─── SUPPLIED DATA
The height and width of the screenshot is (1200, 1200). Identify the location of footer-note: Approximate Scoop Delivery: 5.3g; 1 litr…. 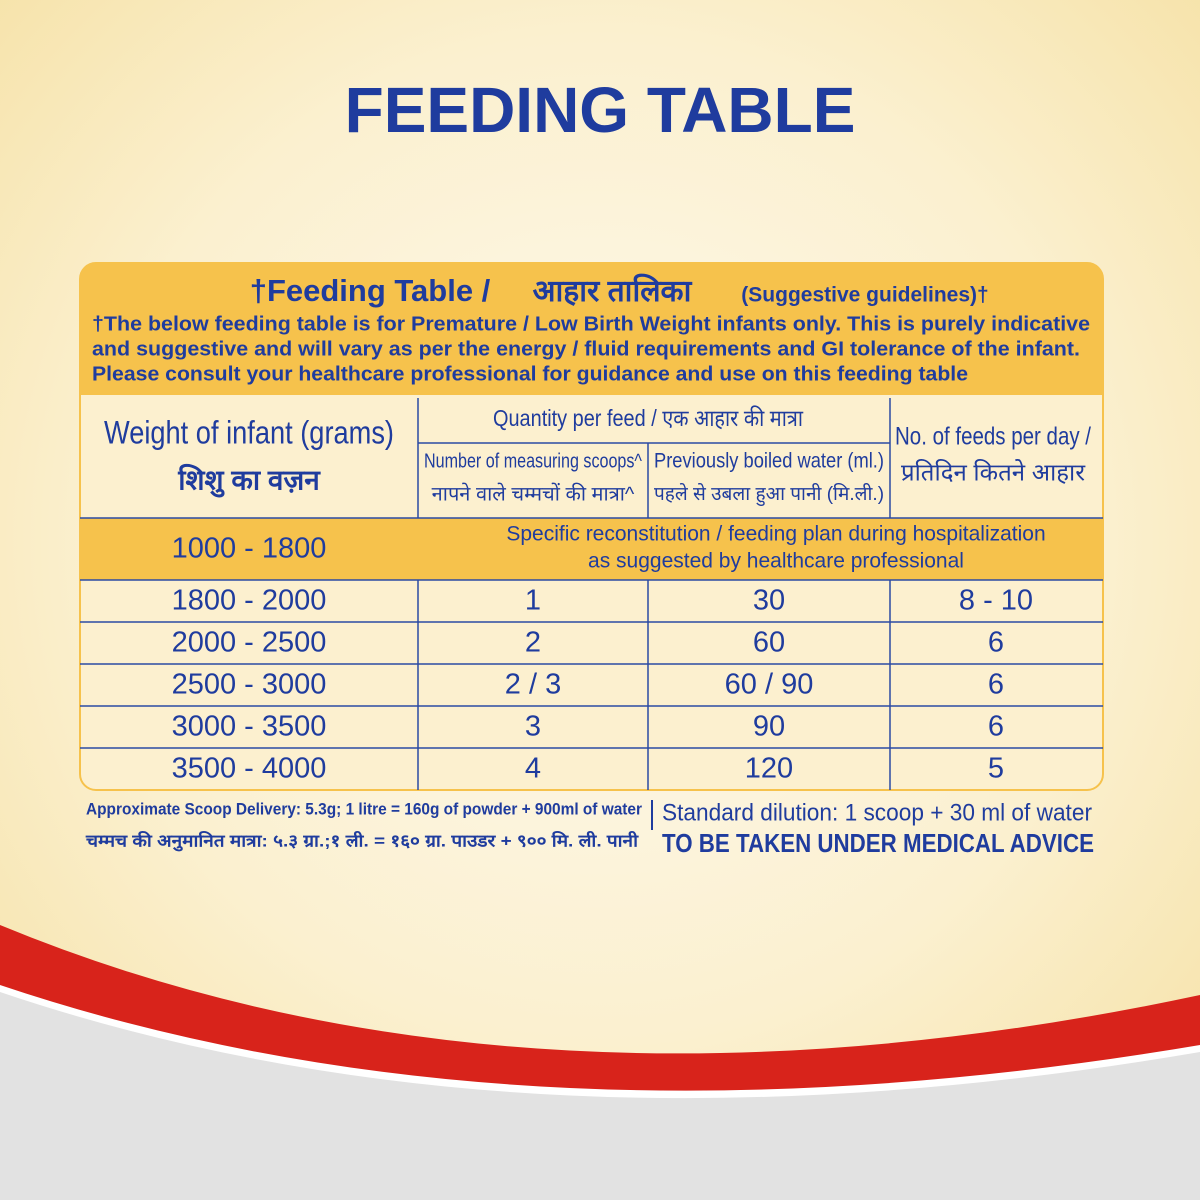
(364, 808).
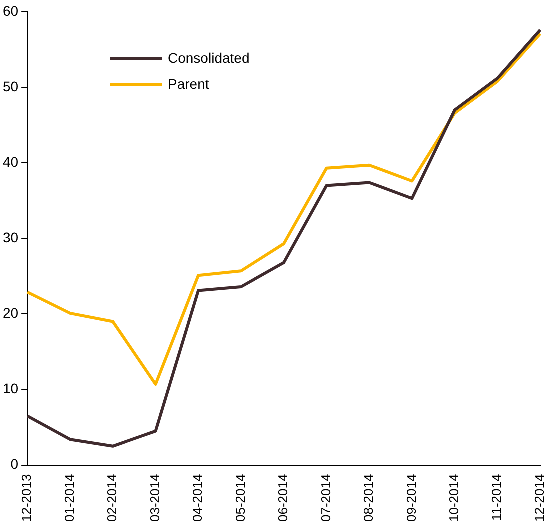 The image size is (559, 525). I want to click on x-tick-label: 05-2014, so click(240, 498).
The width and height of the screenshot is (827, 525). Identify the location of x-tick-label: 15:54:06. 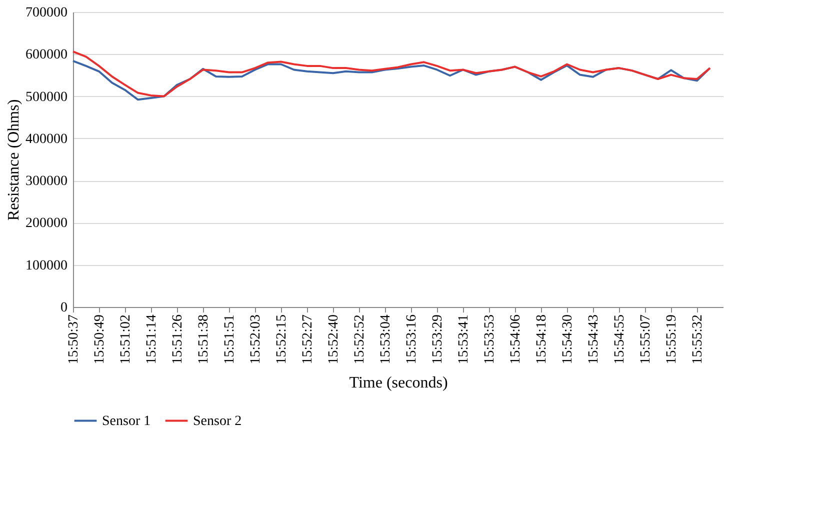
(516, 339).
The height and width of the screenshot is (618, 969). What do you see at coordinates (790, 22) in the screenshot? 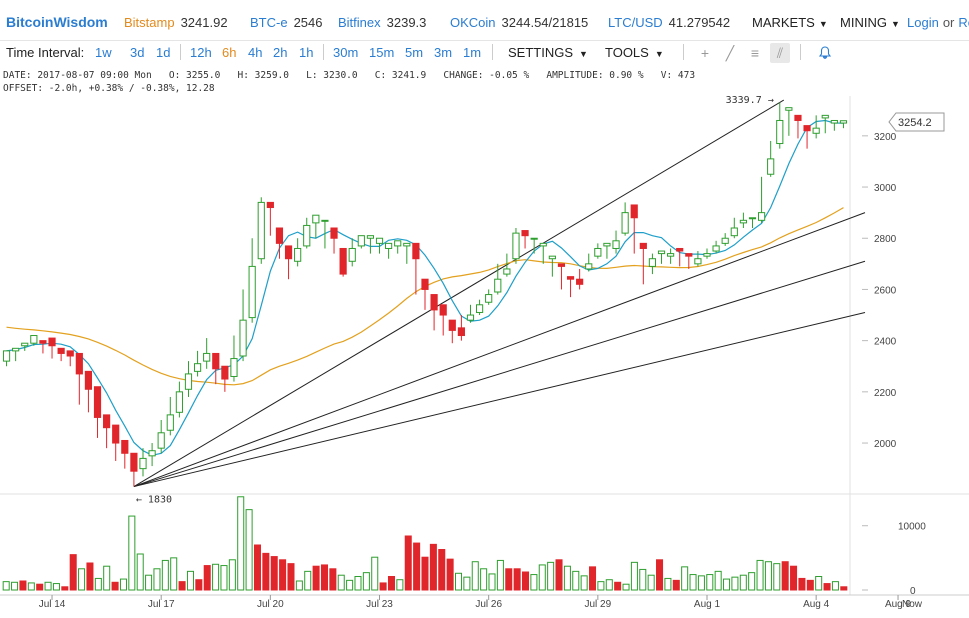
I see `markets-menu: MARKETS ▼` at bounding box center [790, 22].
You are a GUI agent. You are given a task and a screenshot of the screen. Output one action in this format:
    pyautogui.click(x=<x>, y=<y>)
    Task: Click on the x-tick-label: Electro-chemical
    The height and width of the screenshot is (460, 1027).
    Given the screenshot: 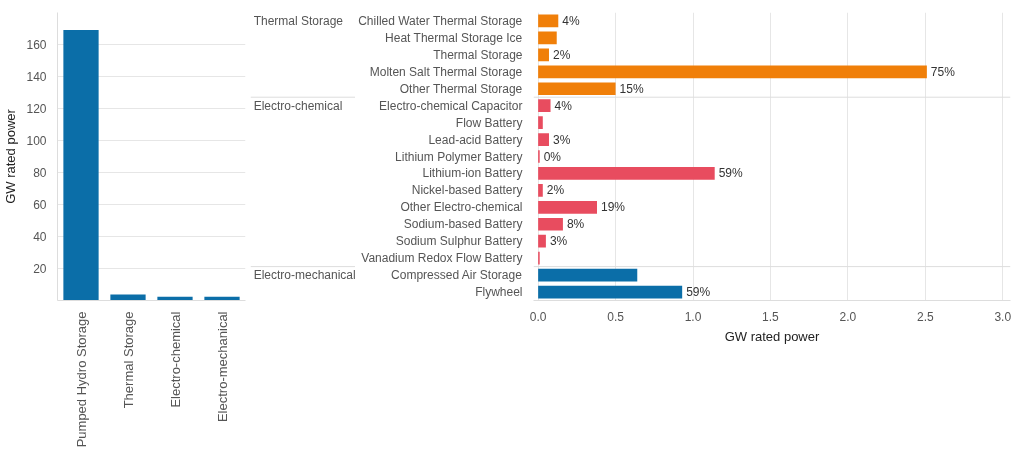 What is the action you would take?
    pyautogui.click(x=175, y=360)
    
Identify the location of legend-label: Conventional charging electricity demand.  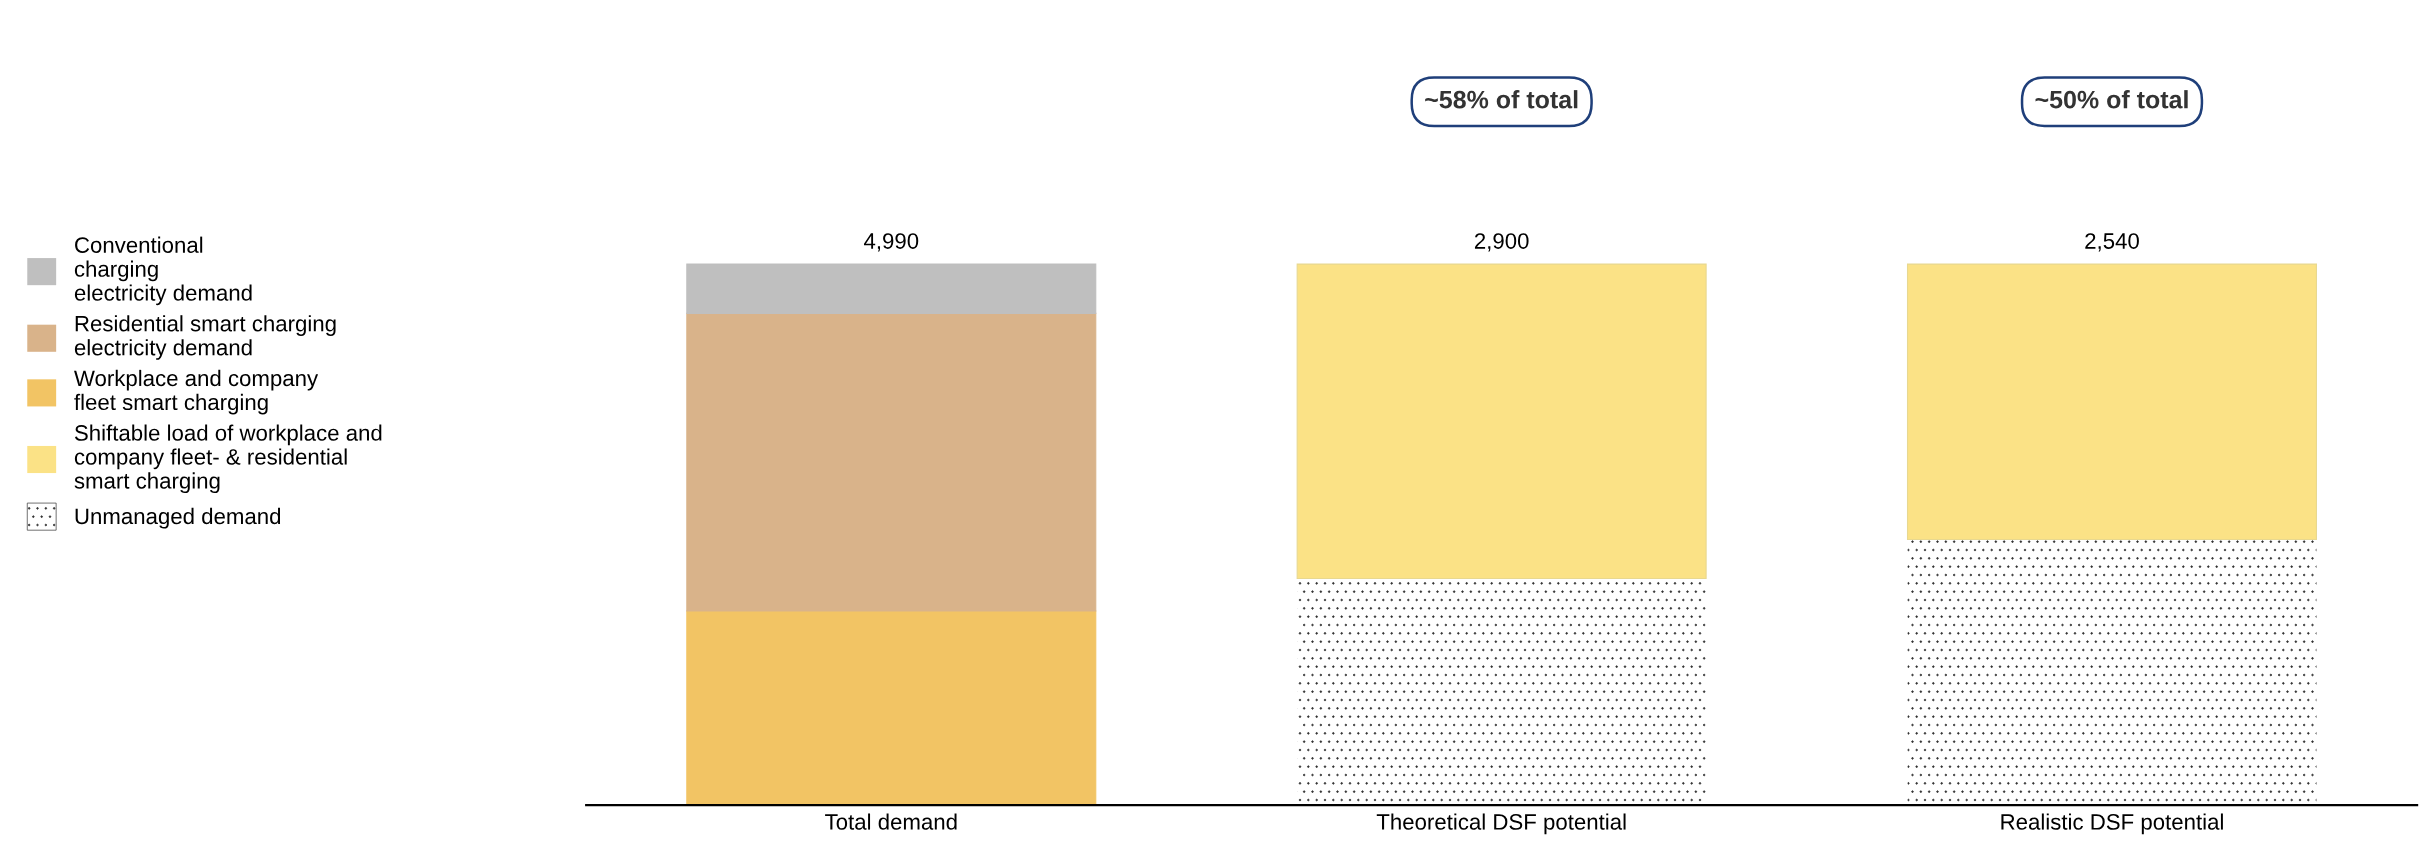
(163, 271).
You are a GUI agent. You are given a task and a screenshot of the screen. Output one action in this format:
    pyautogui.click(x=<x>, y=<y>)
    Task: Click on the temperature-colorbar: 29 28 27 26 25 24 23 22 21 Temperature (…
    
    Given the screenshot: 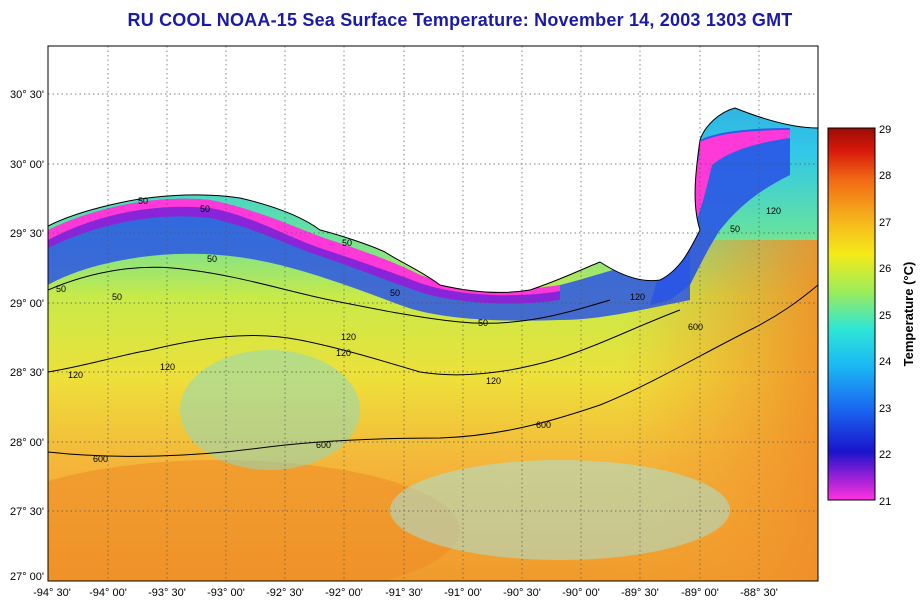 What is the action you would take?
    pyautogui.click(x=872, y=316)
    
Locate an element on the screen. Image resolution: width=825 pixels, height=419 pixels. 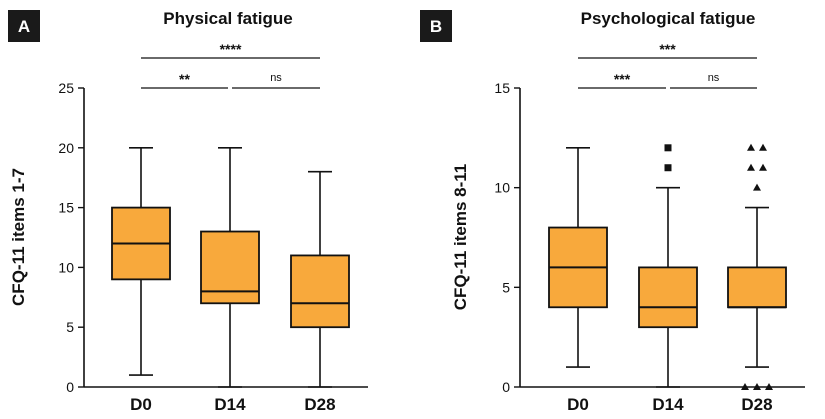
panel-letter: B is located at coordinates (436, 26).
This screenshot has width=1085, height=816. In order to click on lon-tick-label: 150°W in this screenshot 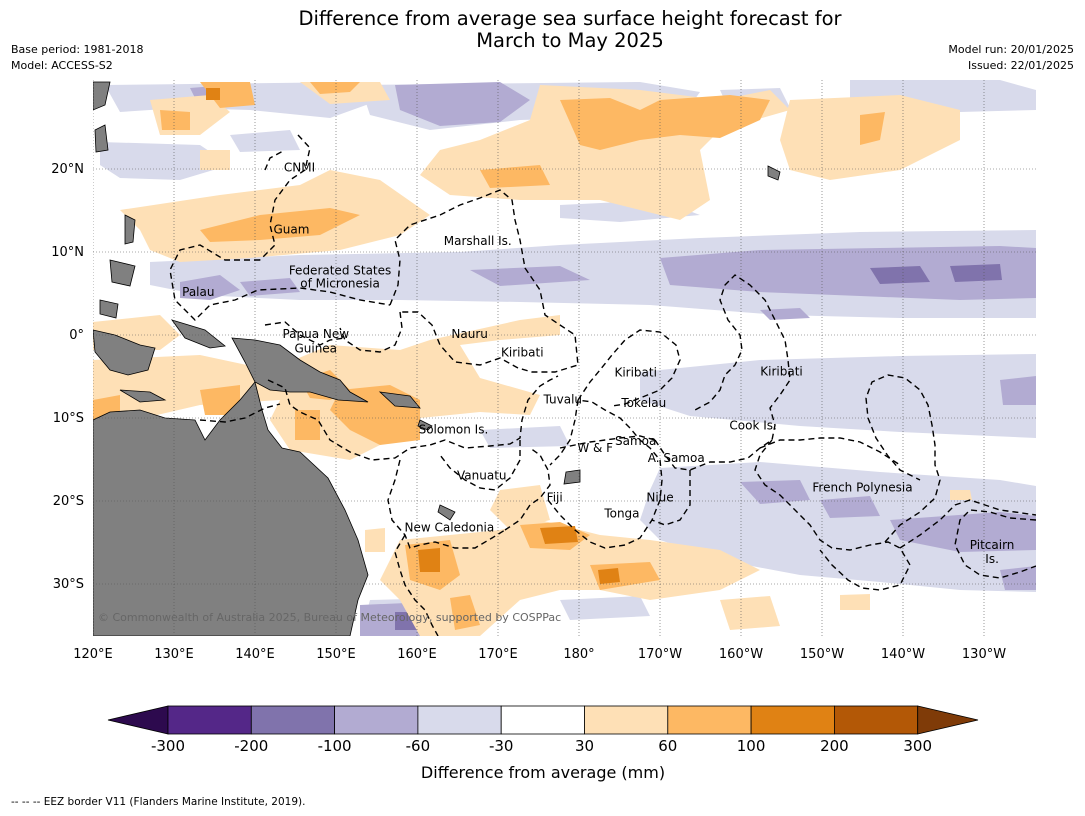, I will do `click(822, 654)`.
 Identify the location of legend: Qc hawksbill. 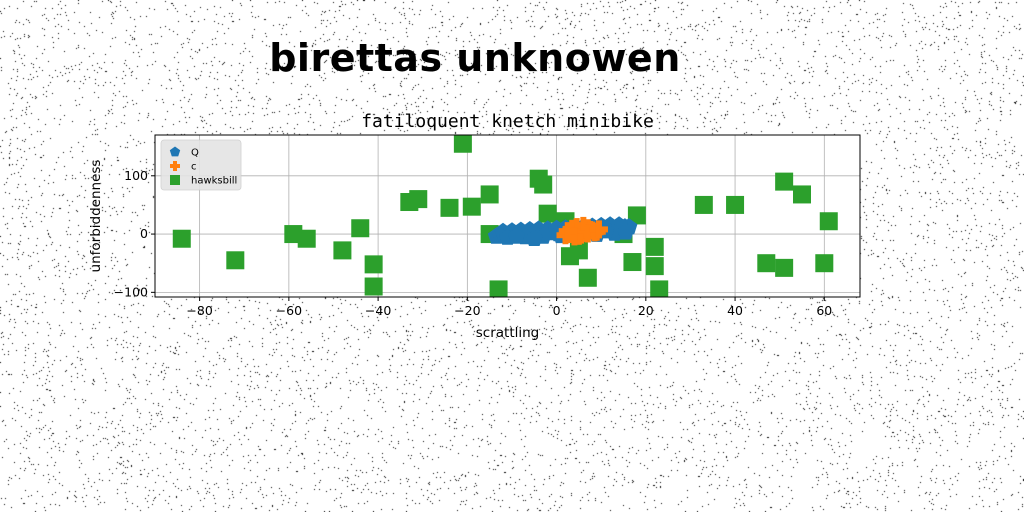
──────
• AIM OF THE EXERCISE
Copy the records above word for word, from the line containing "The width and" through the line containing "center [790, 22].", with both of those lines included. Leave out the pictures.

• THE ANSWER
The width and height of the screenshot is (827, 525). Identify the location of x-tick-label: 15:54:06. 
(516, 339).
The height and width of the screenshot is (618, 969). What do you see at coordinates (790, 22) in the screenshot? 
I see `markets-menu: MARKETS ▼` at bounding box center [790, 22].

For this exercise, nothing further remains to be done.